Alison Acosta Fraser and Michael Tolhurst post (16 June) HERE
Alison Acosta Fraser is managing director of research and policy at the Charles Koch Institute, and Michael Tolhurst is a senior policy and research analyst at the institute.
‘Corporate Welfare, 18th-Century Style’
“His well-known metaphor of how the free market works is that every individual, working for his or her own gain, is ultimately “led by an invisible hand” to make the world better and more prosperous. “By pursuing his own interest,” Smith writes, the average citizen “frequently promotes that of the society more effectually than when he really intends to promote it.” …
…Though Smith first articulated the “invisible hand” of the free market, he also had a healthy dose of circumspection about human nature, noting that whenever people in the same trade or industry get together, they always end up finding ways to raise prices. This was particularly true for groups trying to prevent or limit competition.
As Smith states, “The proposal of any new law or regulation of commerce which comes from this order (business or labor group), ought always to be listened to with great precaution, and ought never be adopted till after having been long and carefully examined, not only with the most scrupulous, but with the most suspicious attention.”
Comments
The above authors show no  signs of irony that their first paragraph on the ‘invisible hand’ is completely negated by their second paragraph about human nature.
Their problem is that Smith did not use the invisible hand to describe universal human nature. Smith was more sensible than that. 
He used the metaphor of ‘an invisible hand’ only once in Wealth of Nations to describe the case of a merchant who was concerned about the additional risks of sending his capital abroad and thereby preferred to invest locally, where he knew whom he dealt with and the legal system’s integrity in case there was a dispute, whereas in foreign trade he knew less about people he had never met and the legal system they lived under. His motives - invisible to others - led him to intentionly invest domestically. However, his motivated actions also had unintentional consequences, in this case adding by to ‘domestic revenue and employment, which was a public benefit. His use of the metaphor of ‘an invisible hand’ describes the public benefits arising from these specific motivated actions, which because he undertakes the actions it leads him to be the cause of the consequential benefits to society.

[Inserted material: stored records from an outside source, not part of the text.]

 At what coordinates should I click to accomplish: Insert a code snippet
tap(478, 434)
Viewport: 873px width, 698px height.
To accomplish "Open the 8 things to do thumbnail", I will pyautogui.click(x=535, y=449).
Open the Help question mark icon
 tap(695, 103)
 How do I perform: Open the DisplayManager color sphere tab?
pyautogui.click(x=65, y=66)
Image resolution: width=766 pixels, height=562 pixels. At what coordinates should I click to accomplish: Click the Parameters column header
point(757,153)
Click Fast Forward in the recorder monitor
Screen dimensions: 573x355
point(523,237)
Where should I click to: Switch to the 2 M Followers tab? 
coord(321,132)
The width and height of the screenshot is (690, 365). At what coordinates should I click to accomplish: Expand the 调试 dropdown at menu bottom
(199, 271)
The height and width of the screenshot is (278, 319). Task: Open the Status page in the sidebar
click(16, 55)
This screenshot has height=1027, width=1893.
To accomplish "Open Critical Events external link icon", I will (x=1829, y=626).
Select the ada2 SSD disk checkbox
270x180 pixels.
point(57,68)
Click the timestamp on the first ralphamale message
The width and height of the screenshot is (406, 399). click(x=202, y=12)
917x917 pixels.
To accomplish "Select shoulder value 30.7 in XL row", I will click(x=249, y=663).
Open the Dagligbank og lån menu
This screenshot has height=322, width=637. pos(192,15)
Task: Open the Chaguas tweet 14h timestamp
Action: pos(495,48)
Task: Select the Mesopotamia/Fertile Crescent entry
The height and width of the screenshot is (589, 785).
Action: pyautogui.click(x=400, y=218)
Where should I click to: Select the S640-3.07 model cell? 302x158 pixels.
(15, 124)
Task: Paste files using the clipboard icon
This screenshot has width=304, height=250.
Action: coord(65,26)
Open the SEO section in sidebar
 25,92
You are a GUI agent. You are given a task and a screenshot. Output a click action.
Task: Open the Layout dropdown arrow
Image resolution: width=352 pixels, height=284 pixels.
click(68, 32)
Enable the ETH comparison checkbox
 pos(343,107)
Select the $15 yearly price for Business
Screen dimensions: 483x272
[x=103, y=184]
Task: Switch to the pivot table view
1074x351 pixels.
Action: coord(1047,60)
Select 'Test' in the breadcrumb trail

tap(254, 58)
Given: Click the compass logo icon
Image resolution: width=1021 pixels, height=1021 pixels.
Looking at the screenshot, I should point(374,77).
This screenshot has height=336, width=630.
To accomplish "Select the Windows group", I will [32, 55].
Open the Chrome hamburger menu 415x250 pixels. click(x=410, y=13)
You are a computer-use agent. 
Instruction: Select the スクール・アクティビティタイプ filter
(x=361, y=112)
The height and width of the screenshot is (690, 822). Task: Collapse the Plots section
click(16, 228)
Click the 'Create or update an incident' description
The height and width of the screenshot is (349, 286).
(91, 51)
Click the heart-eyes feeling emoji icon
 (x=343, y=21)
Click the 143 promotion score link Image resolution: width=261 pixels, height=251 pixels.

Clearly, in the other (very commmon) circumstances of a merchant who is self-motivated to seek, say, trariffs - even outright prohibitions - the consequences cannot be said to be publically beneficial. Smith nowhere - and correctly - makes no claim that such selfish motivated actions are described by the metaphor of an ‘invisible hand’. He wrote pages in Wealth of Nations exposing and criticising mercantile interests that were agaist the public interest.

Yet Alison Acosta Fraser and Michael Tolhurst do not make it clear that Smith’s use of the metaphor of ‘an invisible hand’ applies in the one case and others like it, but not in all those other cases where merchants act against the public interest. There is no ‘invisible hand’ of the market. Given the authors’ lack of a distinction they mislead their readers and, as important, undermine Adam Smith’s reputation.